Way down here in the land down under, especially in Christchurch NZ, we get these things call earth quakes which make hives (and houses) bounce up and down, and usually fall apart. Typically we strap them up (the hives, not the houses), but these clips look like a great design.

I am wondering if two sets of screws would be worthwhile so you can shift boxes up or down (swapping brood boxes over) and still use, or not, a queen excluder. Makes sense in my mind, but I’ve never physically used these clips.


Thanks for posting this, I use these clips on a plastic hive that is at risk of people kicking it over. Also for the lids of hives to prevent them from being blown off in a storm. Generally speaking, they are not very strong and can be pulled out at the screw so my advise would be to also use an Emlock if transporting. There is another variety that could be used to hold your hive components together.


Snickering slightly here in my home in San Francisco…

Yeah, earthquakes. I guess I figure that a quake big enough to rock my hive off its base is going to be presenting more problems to me than the state of my hive…


Hi Justin, if cows are likely to knock a hive over. That would be the quickest way I know of of SHB getting a start on sliming out beehives.


I have put my screws in the same position, so they could be turned around (180°) and/or swapping the top box to the bottom box (note: although currently I only have the one top flow frame box, so I won’t be doing that - I do plan on getting a second brood box, so that will allow for it).

I have seen some people put it on the ends of the box too, rather than the sides.

If you take a look at the link to David Cushman’s website you will see about 5 other versions of it, one of which may suit you better.


We lost our house for three years (five years ago) after a big earthquake and the bee hive fell to pieces. We really missed the bees, so worth doing. You never know when…


You all had a very hard time of it! Those were bad quakes. You are so right that you never know when…


Interestingly, and related to this discussion, we have had over 12,000, yes twelve thousand, aftershocks since the big ones five years ago. Of this at least 20 or more have been big enough to shift bee hives and rattle them open. Everyone has straps!


Thanks for that @MrBear.

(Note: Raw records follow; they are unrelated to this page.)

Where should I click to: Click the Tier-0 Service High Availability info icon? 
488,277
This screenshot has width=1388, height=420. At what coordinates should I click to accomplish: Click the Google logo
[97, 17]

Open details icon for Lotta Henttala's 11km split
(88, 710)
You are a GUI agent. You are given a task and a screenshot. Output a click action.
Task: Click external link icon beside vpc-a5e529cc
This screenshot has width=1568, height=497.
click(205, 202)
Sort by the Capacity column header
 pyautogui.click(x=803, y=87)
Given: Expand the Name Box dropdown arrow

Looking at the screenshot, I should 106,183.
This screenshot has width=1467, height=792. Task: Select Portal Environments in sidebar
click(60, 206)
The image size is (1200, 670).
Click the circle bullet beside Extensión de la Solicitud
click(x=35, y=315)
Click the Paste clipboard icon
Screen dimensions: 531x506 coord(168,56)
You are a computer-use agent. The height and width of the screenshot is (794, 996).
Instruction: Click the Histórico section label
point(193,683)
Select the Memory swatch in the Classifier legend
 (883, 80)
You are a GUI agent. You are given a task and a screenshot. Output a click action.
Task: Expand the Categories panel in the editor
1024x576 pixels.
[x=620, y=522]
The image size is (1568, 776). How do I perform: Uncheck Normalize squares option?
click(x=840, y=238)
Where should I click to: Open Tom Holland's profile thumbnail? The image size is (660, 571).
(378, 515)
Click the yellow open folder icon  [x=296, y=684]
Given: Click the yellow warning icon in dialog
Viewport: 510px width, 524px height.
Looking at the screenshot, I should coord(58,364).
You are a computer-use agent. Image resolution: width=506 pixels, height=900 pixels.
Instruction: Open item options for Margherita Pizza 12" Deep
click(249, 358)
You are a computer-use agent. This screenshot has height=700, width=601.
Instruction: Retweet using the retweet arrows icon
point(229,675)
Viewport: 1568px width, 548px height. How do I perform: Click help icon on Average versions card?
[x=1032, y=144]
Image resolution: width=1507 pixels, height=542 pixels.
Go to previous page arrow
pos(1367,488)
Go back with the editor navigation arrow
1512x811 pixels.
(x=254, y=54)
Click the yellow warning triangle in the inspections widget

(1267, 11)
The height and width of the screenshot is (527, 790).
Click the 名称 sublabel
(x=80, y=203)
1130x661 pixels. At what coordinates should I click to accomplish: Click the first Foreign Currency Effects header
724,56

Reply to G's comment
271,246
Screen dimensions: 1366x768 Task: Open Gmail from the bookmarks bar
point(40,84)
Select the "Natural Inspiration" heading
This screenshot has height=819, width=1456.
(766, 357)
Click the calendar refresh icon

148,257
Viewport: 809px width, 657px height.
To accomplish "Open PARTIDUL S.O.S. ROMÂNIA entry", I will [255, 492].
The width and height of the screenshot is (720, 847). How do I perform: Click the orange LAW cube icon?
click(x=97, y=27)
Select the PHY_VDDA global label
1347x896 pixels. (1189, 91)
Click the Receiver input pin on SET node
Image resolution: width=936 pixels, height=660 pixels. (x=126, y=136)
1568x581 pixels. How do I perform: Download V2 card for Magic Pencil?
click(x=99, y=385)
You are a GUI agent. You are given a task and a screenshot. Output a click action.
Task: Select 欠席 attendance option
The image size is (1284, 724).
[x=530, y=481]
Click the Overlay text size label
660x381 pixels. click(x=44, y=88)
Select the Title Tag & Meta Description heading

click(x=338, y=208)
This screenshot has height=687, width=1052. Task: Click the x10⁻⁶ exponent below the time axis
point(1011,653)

Do the clips hang down when released and get in the way when removing and replacing boxes?


Arrrgh. Don’t confuse me with facts!

I don’t want to add straps or clips to my beeutiful hive! I like how it looks all perfect and simple…


Yes, I agree. Just rely on the propolis to hold it all together :slight_smile:


Agree with no clips needed…
Your problems are much more likely to be that the bees stick everything together and you can’t get it apart.
Heck, I’ve moved hives a short distance without straps when they’ve been so well stuck together by the bees.
It’s an engineering solution to a problem that doesn’t exist.